Por Aloisio Ruscheinsky, professor do Programa de Pós Graduação em Ciências Sociais da Unisinos
A Semana da Pátria evoca compreensões dissonantes de patriotismo, nacionalismo e independência. Faz décadas que o grito dos excluídos expressa essa indiscutível polifonia, ao professar que sem democracia e direitos não existe patriotismo. Vivemos um momento histórico em que o significado dos termos enunciados está sendo furtado ou subornado. Estas inversões afetam os direitos sociais e os pequenos avanços democráticos frutos de suor e sangue de brasileiros devotados ao nacionalismo.

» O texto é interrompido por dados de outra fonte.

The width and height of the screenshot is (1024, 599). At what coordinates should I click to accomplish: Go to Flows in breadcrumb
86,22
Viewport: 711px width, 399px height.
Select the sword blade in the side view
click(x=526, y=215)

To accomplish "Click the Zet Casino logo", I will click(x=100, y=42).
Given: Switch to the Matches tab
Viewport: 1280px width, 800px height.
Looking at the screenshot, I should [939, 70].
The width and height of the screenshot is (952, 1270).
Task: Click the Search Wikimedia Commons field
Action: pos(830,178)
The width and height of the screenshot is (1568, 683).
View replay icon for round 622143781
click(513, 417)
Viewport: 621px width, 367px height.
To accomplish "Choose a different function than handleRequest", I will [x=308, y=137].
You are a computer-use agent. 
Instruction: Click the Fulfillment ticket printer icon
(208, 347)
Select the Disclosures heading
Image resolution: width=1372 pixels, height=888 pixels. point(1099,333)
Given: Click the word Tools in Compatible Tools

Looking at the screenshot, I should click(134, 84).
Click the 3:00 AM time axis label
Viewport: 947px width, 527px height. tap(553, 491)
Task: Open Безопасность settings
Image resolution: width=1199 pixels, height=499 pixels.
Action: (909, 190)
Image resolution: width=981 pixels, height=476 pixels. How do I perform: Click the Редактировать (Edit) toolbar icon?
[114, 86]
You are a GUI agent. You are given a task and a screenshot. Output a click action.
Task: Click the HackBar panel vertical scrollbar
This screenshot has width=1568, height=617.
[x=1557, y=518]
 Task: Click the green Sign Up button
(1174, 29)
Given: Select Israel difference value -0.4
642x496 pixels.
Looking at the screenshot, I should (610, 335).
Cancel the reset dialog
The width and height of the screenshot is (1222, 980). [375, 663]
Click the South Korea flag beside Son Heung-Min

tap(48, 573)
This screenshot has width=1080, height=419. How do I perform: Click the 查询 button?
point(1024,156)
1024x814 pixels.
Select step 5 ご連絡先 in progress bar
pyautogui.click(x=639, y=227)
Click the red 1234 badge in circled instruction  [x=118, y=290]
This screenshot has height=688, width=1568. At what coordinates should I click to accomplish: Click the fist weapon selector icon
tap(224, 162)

Uma dissimulação do ser patriota leva a favorecer interesses do mercado em detrimento dos cidadãos. Um suposto nacionalismo apequenado recrimina a diversidade cultural e desdenha o multilateralismo.
O patriotismo pequeno ou restritivo vem de forma soberba se robustecendo junto ao poder do Estado brasileiro exatamente para desmontar o Estado de bem-estar e, ao abolir direitos sociais, apregoa que a cidadania já não é para todos. Uma novidade ora silenciosa, ora estridente, ora violenta pretende desqualificar um século de construção do Estado nação. Em nome do nacionalismo, da nação de bandeira verde-amarela, se apregoa contraditoriamente a morte dos diferentes: nesta pátria mãe gentil, não há espaço para as etnias indígenas, nem para a sustentabilidade ambiental.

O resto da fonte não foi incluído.